The question is: whose risk do they deal with. When a firefighter goes to a fire, it’s his or her skin that is on the line. When a CEO makes a “tough” decision, though, he rarely has much skin in the game. A bad decision could lose jobs for employees or lose value for shareholders, but the CEO’s personal exposure is minimal. What’s he risking? Okay, his own stock value may be impaired, but cash compensation and golden parachute payments that come his way when he flees the sinking ship are pretty decent insulation from the fortunes of the corporation he leads.
So, what do CEOs and firefighters have in common?
They both enjoy benefits that their employers think they don’t have to pay for.
In the case of firefighters, it’s the unfunded pension plan. (Yes, I’m sure not all firefighters have unfunded pension plans across the country, but many do.) The beauty of an unfunded pension plan is that municipal employers (mayors and city councils) can give public employees a “raise” without spending any cash, if they give it in the form of a promise of future retirement benefits. It’s called an unfunded pension plan.
Federal law requires most companies to fund their pension plans according to a payment schedule that forces the company to fully fund their plans in a relatively short period of time. This law does not apply to public employers or to certain collectively bargained pension plans. The mandatory funding law is obviously a good idea.

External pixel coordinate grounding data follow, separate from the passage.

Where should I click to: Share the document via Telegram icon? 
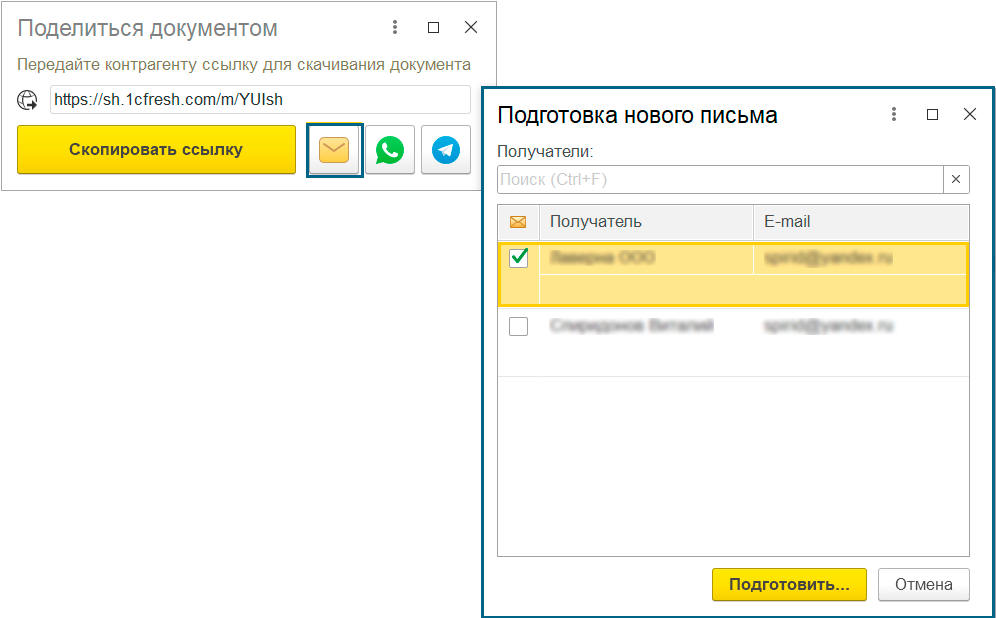(445, 149)
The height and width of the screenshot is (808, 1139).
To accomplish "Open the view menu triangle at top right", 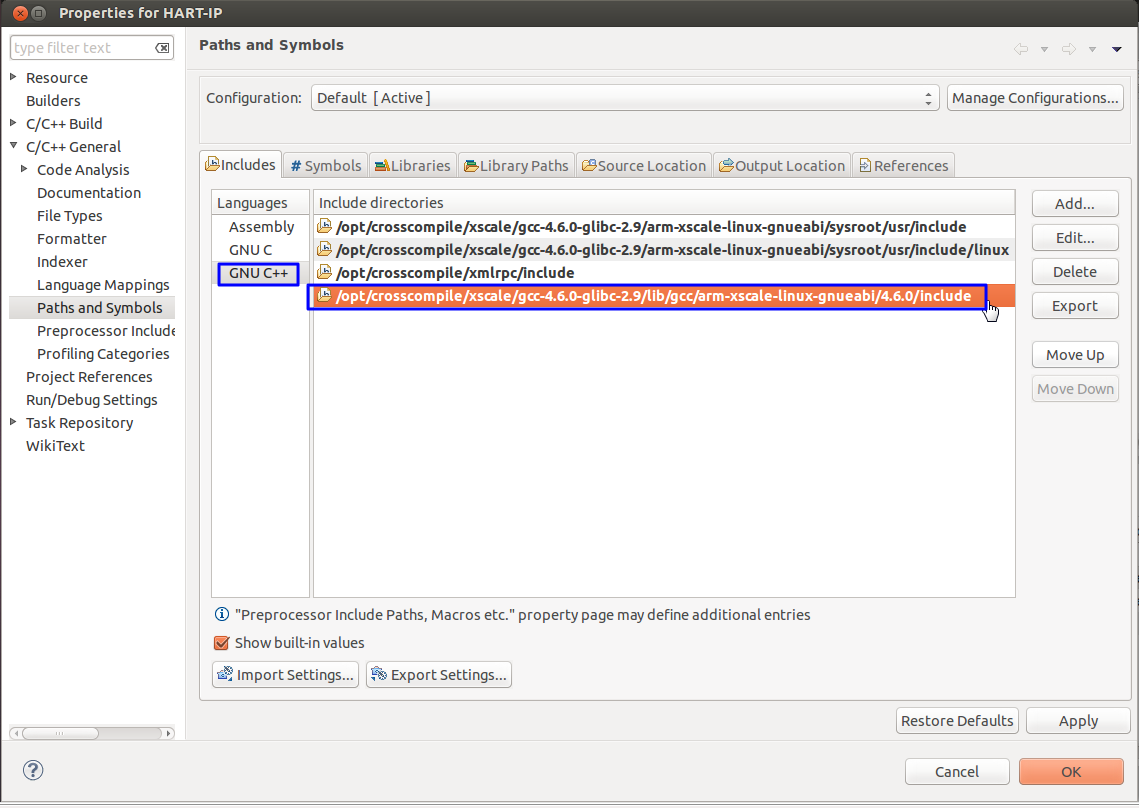I will pos(1117,47).
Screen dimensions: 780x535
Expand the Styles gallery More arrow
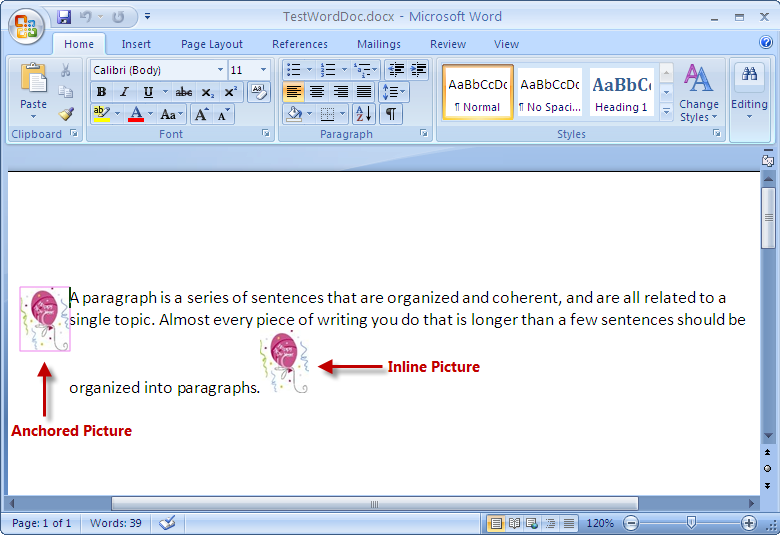(x=666, y=112)
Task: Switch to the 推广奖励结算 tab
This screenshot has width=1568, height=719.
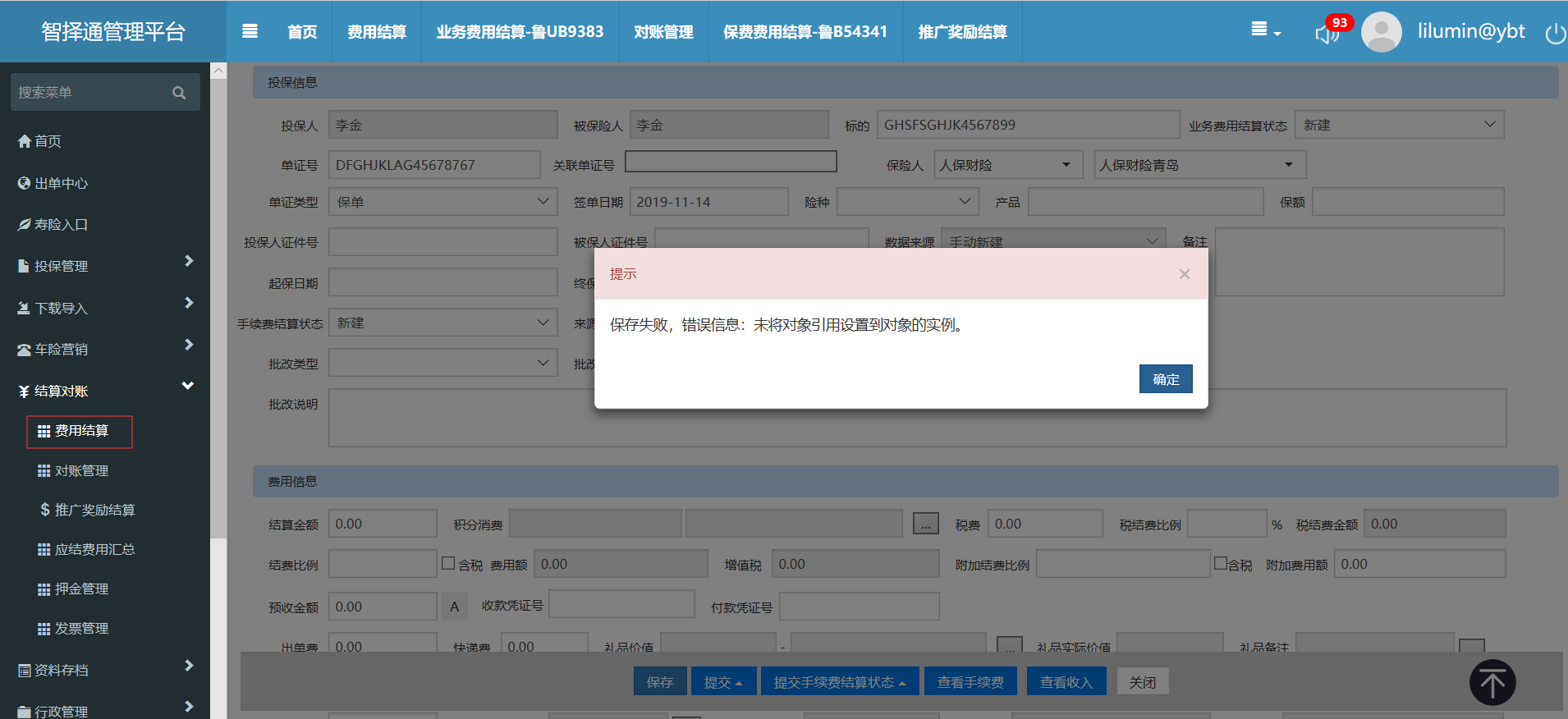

Before the law was enacted, private pensions regularly went belly up. Now the pensions that get into trouble are exactly those plans that are exempt from the funding law.
Unfunded pension plans are beautiful when the promise is made. But they turn ugly when the promise has to be kept. In other words, they predictably become ugly when the time comes for the employee to collect the pension. The first few years may be okay, but sooner or later such funding as there is becomes inadequate.
CEOs also enjoy a “free” benefit. When you hear that a CEO is getting $100 million in pay, typically only the first million, or even less, is in cash. The rest comes in the form of a variety of stock rights.
You may say that this undercuts my argument about risk that I made at the top of this post. By having $99 million in some form of stock, you could say that 99 percent of the CEO’s pay is at risk. You could say that, and we’ll get to that in a minute, but first I want to talk about how this form of pay is viewed as a cost-free benefit, in the same way as municipal employers view the unfunded pension plan.
In both cases, the employer is able to make big promises to the employee (CEO or firefighter) without spending a dollar in cash. What could be better?
But now, we come to a difference between the firefighter and the CEO.
The firefighter takes the promise and keeps running into burning buildings for 20 or 30 years, counting on the pension being there when he retires. If it’s not, he’s out of luck.
The CEO takes the promise, but normally doesn’t have to wait to begin converting the promise into cash. In most cases, he will almost immediately begin a program of gradually converting his stock or stock rights into bankable cash. He may not be able to access all the money today, but he doesn’t have to wait long. So, if you say the CEO is taking a big risk by accepting part of his compensation in stock options, the risk isn’t as big as it seems. The CEO can usually get a sizable amount of money out before any troubles occur.
That’s not true for a firefighter. For 20 or 30 years, his skin is at risk. And his pension is, too.